Data records:
● ● ● ● ●

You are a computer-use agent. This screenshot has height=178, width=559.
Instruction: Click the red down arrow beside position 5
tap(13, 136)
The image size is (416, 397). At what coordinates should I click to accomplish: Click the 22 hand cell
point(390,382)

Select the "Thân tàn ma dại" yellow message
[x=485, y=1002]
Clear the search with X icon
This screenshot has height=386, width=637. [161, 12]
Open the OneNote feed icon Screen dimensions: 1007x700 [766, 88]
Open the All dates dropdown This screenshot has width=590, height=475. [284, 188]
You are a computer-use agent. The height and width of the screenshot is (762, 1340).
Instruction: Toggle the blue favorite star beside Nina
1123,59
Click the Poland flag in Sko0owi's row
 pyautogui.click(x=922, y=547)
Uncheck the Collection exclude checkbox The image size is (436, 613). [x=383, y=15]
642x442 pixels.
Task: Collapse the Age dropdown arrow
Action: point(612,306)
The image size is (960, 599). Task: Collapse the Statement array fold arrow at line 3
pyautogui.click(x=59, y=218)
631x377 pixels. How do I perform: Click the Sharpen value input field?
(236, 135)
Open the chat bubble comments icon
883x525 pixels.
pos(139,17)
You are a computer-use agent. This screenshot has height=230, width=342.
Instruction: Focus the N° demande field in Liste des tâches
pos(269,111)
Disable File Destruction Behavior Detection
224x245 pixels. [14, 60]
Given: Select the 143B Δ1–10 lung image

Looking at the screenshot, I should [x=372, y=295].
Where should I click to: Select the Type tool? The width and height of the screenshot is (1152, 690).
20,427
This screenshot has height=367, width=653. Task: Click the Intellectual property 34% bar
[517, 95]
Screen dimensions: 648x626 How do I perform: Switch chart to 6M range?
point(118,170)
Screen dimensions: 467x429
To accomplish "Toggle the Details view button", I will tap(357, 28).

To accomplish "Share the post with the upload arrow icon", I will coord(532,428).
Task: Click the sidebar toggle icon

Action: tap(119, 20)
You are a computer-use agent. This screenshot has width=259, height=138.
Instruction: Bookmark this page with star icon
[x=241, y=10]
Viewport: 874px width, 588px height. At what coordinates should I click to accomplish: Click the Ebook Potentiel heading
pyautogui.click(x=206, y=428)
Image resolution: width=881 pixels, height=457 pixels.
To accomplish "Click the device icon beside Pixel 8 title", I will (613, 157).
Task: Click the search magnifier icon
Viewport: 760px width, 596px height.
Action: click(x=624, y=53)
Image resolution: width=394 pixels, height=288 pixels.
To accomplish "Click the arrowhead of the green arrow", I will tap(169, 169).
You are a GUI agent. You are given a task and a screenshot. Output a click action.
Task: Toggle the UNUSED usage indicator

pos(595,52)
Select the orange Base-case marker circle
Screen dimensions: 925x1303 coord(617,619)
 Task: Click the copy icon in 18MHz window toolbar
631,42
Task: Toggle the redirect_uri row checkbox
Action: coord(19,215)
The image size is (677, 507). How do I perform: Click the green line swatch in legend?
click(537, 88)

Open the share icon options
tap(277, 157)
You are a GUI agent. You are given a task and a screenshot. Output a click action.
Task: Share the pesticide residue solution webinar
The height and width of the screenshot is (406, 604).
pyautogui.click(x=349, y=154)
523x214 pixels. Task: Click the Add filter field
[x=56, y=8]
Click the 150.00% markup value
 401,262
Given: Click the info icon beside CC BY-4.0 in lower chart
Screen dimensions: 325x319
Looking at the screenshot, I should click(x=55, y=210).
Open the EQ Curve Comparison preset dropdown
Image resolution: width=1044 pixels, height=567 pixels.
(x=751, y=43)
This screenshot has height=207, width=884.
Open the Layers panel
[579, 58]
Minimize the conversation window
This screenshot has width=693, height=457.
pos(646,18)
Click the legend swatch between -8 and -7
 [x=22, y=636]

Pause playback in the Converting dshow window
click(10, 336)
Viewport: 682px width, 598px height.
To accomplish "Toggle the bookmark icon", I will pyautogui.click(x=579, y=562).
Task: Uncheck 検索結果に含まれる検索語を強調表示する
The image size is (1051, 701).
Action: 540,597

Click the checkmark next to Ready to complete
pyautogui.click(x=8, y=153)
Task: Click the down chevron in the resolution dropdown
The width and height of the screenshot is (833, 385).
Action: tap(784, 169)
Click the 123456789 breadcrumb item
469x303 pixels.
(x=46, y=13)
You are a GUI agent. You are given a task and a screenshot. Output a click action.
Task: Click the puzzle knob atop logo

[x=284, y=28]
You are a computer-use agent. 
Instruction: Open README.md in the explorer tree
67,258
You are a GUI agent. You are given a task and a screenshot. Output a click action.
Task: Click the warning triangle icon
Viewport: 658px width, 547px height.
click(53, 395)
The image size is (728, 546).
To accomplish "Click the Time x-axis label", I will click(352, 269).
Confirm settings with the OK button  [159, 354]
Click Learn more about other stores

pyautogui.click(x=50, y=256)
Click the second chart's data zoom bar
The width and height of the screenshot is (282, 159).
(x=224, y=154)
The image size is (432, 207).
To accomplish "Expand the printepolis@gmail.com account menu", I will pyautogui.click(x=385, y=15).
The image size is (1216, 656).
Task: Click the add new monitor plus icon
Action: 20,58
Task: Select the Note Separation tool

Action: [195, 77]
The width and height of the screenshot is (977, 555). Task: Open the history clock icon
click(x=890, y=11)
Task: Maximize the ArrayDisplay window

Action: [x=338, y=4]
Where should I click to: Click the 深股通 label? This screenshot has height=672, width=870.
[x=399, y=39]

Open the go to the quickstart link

● ● ● ● ●

→ Exercise brief: Produce the entries again, character for character.

→ Response to this exercise:
You are a computer-use agent. This screenshot has height=178, width=559.
Instruction: Click the red down arrow beside position 5
tap(13, 136)
The image size is (416, 397). At what coordinates should I click to accomplish: Click the 22 hand cell
point(390,382)

Select the "Thân tàn ma dại" yellow message
[x=485, y=1002]
Clear the search with X icon
This screenshot has height=386, width=637. [161, 12]
Open the OneNote feed icon Screen dimensions: 1007x700 [766, 88]
Open the All dates dropdown This screenshot has width=590, height=475. [284, 188]
You are a computer-use agent. The height and width of the screenshot is (762, 1340).
Instruction: Toggle the blue favorite star beside Nina
1123,59
Click the Poland flag in Sko0owi's row
 pyautogui.click(x=922, y=547)
Uncheck the Collection exclude checkbox The image size is (436, 613). [x=383, y=15]
642x442 pixels.
Task: Collapse the Age dropdown arrow
Action: point(612,306)
The image size is (960, 599). Task: Collapse the Statement array fold arrow at line 3
pyautogui.click(x=59, y=218)
631x377 pixels. How do I perform: Click the Sharpen value input field?
(236, 135)
Open the chat bubble comments icon
883x525 pixels.
pos(139,17)
You are a computer-use agent. This screenshot has height=230, width=342.
Instruction: Focus the N° demande field in Liste des tâches
pos(269,111)
Disable File Destruction Behavior Detection
224x245 pixels. [14, 60]
Given: Select the 143B Δ1–10 lung image

Looking at the screenshot, I should [x=372, y=295].
Where should I click to: Select the Type tool? The width and height of the screenshot is (1152, 690).
20,427
This screenshot has height=367, width=653. Task: Click the Intellectual property 34% bar
[517, 95]
Screen dimensions: 648x626 How do I perform: Switch chart to 6M range?
point(118,170)
Screen dimensions: 467x429
To accomplish "Toggle the Details view button", I will tap(357, 28).

To accomplish "Share the post with the upload arrow icon", I will coord(532,428).
Task: Click the sidebar toggle icon

Action: tap(119, 20)
You are a computer-use agent. This screenshot has width=259, height=138.
Instruction: Bookmark this page with star icon
[x=241, y=10]
Viewport: 874px width, 588px height. At what coordinates should I click to accomplish: Click the Ebook Potentiel heading
pyautogui.click(x=206, y=428)
Image resolution: width=881 pixels, height=457 pixels.
To accomplish "Click the device icon beside Pixel 8 title", I will (613, 157).
Task: Click the search magnifier icon
Viewport: 760px width, 596px height.
Action: click(x=624, y=53)
Image resolution: width=394 pixels, height=288 pixels.
To accomplish "Click the arrowhead of the green arrow", I will tap(169, 169).
You are a GUI agent. You are given a task and a screenshot. Output a click action.
Task: Toggle the UNUSED usage indicator

pos(595,52)
Select the orange Base-case marker circle
Screen dimensions: 925x1303 coord(617,619)
 Task: Click the copy icon in 18MHz window toolbar
631,42
Task: Toggle the redirect_uri row checkbox
Action: coord(19,215)
The image size is (677, 507). How do I perform: Click the green line swatch in legend?
click(537, 88)

Open the share icon options
tap(277, 157)
You are a GUI agent. You are given a task and a screenshot. Output a click action.
Task: Share the pesticide residue solution webinar
The height and width of the screenshot is (406, 604).
pyautogui.click(x=349, y=154)
523x214 pixels. Task: Click the Add filter field
[x=56, y=8]
Click the 150.00% markup value
 401,262
Given: Click the info icon beside CC BY-4.0 in lower chart
Screen dimensions: 325x319
Looking at the screenshot, I should click(x=55, y=210).
Open the EQ Curve Comparison preset dropdown
Image resolution: width=1044 pixels, height=567 pixels.
(x=751, y=43)
This screenshot has height=207, width=884.
Open the Layers panel
[579, 58]
Minimize the conversation window
This screenshot has width=693, height=457.
pos(646,18)
Click the legend swatch between -8 and -7
 [x=22, y=636]

Pause playback in the Converting dshow window
click(10, 336)
Viewport: 682px width, 598px height.
To accomplish "Toggle the bookmark icon", I will pyautogui.click(x=579, y=562).
Task: Uncheck 検索結果に含まれる検索語を強調表示する
The image size is (1051, 701).
Action: 540,597

Click the checkmark next to Ready to complete
pyautogui.click(x=8, y=153)
Task: Click the down chevron in the resolution dropdown
The width and height of the screenshot is (833, 385).
Action: tap(784, 169)
Click the 123456789 breadcrumb item
469x303 pixels.
(x=46, y=13)
You are a GUI agent. You are given a task and a screenshot. Output a click action.
Task: Click the puzzle knob atop logo

[x=284, y=28]
You are a computer-use agent. 
Instruction: Open README.md in the explorer tree
67,258
You are a GUI agent. You are given a task and a screenshot. Output a click action.
Task: Click the warning triangle icon
Viewport: 658px width, 547px height.
click(53, 395)
The image size is (728, 546).
To accomplish "Click the Time x-axis label", I will click(352, 269).
Confirm settings with the OK button  [159, 354]
Click Learn more about other stores

pyautogui.click(x=50, y=256)
Click the second chart's data zoom bar
The width and height of the screenshot is (282, 159).
(x=224, y=154)
The image size is (432, 207).
To accomplish "Expand the printepolis@gmail.com account menu", I will pyautogui.click(x=385, y=15).
The image size is (1216, 656).
Task: Click the add new monitor plus icon
Action: 20,58
Task: Select the Note Separation tool

Action: [195, 77]
The width and height of the screenshot is (977, 555). Task: Open the history clock icon
click(x=890, y=11)
Task: Maximize the ArrayDisplay window

Action: [x=338, y=4]
Where should I click to: Click the 深股通 label? This screenshot has height=672, width=870.
[x=399, y=39]

Open the go to the quickstart link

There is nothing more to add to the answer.